I also arranged an early morning outing into the famous Kerala backwaters where a thankfully none chatty boatman in just a mundu punted me around the still waters like a Venetian gondolier with only the sound of animals and insects breaking the silence. I would strongly recommend this over what has become the must do overnight houseboat trip on a converted rice barge. Not just on cost but because you will get into shallower areas and also encounter a lot less biting insects through the day. In the afternoon I also had some fun playing with paint during a few hours with a Kathakali oriented art teacher.
And then… almost as suddenly as I arrived – it was time to fly home again.
India can sometimes enchant and frustrate at the same time; but it is never boring. As a European the rubbish and pollution is a disappointment and it always comes as a shock the first time you see an adult or child drop their empty bottle, drink can, sweet wrapper or cigarette carton where they stand or out a car or train window. The same for the habit of burning household rubbish including toxic plastic any time of day or night. Until the accumulation of smog from a thousand little fires and the stubble burning off the fields gets added to car exhaust until your eyes and throat burn. It is little wonder that New Delhi is now described as the most polluted city in the world.
However, I discovered there were also positive changes since my last visit. Like the growing voice of the lowest caste Dalits, which means oppressed in Sanskrit. Once referred to as the untouchables they represent 20% of the population and now seem more prepared than ever to march for their rights and justice. I often ask this same question when I am in India: How can a country proudly call itself the world’s biggest democracy when its politicians and leaders – mainly from the privileged higher castes – help perpetuate a system that has oppressed and subjugated hundreds of millions of its own citizens for centuries? Far worse than anything seen in apartheid South Africa or segregation era America. Some quite rightly point to the British Raj for exacerbated the caste system but India has enjoyed its independence for 70 years so it is high time for durable change. In her book “The God of Small Things” Arundhati Roy shone a vivid light on the prejudices and atrocities meted out to untouchables 50 years ago so it really is a crying shame these things continue today.
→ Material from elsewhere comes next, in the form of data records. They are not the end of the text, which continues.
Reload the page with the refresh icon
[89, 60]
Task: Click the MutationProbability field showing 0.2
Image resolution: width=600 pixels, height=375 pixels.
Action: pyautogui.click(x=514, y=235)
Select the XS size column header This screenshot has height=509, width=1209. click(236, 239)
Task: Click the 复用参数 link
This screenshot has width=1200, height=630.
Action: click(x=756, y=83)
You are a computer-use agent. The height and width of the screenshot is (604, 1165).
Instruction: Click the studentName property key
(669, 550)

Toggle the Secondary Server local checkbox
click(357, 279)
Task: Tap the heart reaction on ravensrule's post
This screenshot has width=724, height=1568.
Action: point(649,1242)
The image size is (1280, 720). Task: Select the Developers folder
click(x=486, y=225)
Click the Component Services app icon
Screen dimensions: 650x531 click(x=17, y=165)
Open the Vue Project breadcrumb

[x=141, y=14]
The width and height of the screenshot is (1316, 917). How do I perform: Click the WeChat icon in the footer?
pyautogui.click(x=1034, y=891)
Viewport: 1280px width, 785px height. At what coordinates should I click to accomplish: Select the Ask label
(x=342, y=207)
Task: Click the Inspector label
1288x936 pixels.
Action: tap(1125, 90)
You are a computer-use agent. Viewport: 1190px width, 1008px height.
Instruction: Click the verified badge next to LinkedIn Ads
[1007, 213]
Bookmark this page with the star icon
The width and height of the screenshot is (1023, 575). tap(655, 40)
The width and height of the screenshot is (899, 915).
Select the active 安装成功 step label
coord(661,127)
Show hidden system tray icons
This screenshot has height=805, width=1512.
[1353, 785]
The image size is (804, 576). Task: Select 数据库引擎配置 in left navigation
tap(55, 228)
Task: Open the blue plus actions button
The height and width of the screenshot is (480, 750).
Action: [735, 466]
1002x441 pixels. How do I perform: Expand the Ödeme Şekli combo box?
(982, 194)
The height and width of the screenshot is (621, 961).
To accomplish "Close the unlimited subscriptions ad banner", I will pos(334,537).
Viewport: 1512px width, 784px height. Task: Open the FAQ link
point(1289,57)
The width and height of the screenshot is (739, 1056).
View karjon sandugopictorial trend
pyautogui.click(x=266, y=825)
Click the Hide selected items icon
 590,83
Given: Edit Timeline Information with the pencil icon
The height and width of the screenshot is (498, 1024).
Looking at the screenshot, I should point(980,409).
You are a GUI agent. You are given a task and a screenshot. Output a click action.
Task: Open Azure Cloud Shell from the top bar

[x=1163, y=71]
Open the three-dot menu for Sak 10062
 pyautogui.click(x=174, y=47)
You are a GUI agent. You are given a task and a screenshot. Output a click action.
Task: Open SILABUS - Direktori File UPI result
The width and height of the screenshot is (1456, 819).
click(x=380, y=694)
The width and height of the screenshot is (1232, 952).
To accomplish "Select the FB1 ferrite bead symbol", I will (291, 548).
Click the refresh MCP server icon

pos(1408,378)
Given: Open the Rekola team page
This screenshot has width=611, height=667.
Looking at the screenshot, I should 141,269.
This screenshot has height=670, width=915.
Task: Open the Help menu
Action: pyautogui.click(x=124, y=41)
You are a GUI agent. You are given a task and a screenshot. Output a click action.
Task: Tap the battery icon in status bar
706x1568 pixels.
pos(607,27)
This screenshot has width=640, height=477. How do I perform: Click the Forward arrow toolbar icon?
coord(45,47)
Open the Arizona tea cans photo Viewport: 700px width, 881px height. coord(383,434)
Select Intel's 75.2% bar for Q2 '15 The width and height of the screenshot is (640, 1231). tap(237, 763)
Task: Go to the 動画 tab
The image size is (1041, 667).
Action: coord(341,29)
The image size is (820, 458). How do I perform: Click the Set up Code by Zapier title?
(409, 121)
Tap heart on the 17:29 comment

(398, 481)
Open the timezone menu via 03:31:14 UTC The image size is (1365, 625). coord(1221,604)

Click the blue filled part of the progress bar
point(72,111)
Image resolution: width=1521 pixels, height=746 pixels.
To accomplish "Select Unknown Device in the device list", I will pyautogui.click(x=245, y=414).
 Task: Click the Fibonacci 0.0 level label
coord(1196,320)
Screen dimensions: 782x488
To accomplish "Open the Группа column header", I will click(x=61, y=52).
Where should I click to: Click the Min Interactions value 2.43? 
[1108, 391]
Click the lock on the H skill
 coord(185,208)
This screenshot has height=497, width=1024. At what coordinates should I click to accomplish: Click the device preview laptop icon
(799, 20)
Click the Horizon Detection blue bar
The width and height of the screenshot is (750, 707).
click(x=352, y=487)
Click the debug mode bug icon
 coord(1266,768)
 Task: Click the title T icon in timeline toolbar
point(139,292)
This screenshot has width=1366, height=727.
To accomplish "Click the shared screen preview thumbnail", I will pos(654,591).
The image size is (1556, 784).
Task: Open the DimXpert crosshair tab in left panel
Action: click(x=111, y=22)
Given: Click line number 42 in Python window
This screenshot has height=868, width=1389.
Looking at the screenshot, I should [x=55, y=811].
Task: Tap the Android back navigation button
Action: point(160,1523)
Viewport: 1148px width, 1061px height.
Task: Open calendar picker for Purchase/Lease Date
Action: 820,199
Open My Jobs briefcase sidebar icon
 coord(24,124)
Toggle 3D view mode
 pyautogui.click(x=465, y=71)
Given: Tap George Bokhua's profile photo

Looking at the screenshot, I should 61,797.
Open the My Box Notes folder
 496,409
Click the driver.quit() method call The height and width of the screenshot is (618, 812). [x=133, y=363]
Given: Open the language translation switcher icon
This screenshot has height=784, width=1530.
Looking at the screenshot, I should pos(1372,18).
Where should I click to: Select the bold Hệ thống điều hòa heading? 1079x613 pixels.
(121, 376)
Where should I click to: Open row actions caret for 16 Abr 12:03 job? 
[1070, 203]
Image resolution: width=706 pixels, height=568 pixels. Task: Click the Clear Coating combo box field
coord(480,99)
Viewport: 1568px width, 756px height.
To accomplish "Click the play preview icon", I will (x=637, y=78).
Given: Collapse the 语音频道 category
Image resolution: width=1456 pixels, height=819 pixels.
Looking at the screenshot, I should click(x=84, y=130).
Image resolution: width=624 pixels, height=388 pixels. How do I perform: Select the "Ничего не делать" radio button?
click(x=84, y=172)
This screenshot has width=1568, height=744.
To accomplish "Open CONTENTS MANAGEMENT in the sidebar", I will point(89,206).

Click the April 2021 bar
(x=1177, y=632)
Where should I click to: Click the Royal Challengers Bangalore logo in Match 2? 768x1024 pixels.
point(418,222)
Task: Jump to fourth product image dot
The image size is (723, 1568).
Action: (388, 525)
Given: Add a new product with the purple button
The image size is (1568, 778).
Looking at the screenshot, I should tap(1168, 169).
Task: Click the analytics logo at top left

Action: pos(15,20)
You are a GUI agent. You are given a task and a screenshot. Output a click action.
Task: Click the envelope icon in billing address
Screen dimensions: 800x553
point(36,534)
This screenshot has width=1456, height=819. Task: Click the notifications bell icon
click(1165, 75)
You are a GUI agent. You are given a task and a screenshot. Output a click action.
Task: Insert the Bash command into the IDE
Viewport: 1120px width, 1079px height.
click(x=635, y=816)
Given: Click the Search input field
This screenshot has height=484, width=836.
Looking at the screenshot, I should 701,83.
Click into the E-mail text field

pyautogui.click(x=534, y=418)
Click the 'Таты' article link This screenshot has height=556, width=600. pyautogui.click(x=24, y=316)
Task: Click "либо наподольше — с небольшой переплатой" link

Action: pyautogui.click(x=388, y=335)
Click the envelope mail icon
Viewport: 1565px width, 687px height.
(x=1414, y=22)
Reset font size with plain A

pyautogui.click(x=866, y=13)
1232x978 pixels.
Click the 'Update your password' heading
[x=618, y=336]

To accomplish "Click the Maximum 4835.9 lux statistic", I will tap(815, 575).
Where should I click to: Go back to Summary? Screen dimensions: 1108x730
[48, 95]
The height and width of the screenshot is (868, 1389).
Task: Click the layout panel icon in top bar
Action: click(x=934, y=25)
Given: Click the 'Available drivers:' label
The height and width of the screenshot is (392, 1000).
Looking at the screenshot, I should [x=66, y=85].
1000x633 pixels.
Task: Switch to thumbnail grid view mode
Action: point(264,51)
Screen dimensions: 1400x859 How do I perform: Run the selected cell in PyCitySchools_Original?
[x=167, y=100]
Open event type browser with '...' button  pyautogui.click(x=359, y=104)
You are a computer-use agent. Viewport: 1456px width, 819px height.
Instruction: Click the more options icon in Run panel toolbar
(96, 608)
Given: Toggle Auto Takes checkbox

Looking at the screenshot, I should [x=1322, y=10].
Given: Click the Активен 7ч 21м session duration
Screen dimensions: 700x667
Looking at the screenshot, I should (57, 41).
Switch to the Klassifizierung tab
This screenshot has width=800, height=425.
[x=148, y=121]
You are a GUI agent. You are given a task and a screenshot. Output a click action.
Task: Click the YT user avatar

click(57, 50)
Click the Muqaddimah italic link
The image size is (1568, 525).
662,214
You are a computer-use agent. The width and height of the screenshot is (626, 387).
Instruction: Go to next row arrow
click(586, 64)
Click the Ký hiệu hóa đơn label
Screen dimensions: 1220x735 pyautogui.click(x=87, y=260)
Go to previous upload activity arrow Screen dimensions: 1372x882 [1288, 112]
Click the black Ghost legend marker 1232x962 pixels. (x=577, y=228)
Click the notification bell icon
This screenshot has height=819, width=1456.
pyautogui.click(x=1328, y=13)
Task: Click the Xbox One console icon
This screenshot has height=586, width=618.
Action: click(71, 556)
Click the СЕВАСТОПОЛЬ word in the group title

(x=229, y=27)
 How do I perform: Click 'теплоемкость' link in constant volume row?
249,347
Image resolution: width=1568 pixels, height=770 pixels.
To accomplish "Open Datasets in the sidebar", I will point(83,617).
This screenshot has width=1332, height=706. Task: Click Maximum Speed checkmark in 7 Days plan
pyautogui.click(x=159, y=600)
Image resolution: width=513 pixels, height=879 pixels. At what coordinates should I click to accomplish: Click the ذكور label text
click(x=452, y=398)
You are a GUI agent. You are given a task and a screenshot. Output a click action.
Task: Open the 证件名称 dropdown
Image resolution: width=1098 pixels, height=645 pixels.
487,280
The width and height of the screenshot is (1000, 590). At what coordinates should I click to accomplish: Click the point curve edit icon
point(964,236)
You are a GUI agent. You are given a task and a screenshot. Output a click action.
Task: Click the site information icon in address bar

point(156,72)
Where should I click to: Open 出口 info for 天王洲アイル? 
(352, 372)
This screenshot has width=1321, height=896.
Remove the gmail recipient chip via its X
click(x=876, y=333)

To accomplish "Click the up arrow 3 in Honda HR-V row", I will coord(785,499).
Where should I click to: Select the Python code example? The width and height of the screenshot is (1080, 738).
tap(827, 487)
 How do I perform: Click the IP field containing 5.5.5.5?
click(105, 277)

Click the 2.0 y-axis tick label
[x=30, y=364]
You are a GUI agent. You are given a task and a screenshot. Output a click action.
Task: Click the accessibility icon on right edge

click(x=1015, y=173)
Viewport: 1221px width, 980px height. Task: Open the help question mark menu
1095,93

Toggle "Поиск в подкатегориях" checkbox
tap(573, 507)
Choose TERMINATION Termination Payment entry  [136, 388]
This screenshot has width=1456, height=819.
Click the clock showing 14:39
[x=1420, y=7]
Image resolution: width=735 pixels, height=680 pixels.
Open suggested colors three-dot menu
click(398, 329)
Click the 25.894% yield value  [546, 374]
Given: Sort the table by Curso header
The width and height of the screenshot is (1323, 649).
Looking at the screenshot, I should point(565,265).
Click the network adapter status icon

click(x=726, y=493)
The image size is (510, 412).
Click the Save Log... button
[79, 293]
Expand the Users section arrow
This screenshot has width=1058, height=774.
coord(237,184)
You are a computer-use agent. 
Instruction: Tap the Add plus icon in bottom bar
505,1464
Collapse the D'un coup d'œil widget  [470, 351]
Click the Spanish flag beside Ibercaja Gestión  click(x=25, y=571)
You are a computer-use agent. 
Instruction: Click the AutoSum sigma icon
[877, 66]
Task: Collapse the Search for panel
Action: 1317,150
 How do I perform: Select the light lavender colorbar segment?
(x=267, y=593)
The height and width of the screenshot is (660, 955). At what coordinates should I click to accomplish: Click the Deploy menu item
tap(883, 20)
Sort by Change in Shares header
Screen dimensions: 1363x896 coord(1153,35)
Finally, as with any adventure abroad it is not only the sights and smells and tastes of a place that make it memorable but also the people you meet along the way. Making friends with total strangers is quite liberating – especially as you know nothing of each other’s past and see only what you choose to reveal to each other in the present. This creates a rare intimacy for the traveller that is energizing but also tinged with sadness because all too soon “pleased to meet you” inevitably becomes “goodbye.” So in roughly date of meeting order hello again to: Jan and Sabrina, The Lobo family, Ravi, Eva and Gar, James, Kristen, Samundra and his Nepalese cousins, Manish and Mary and of course last but by no means least Shain who half rescued me on New Year’s Eve. Thanks once again for being part of my Indian Adventure.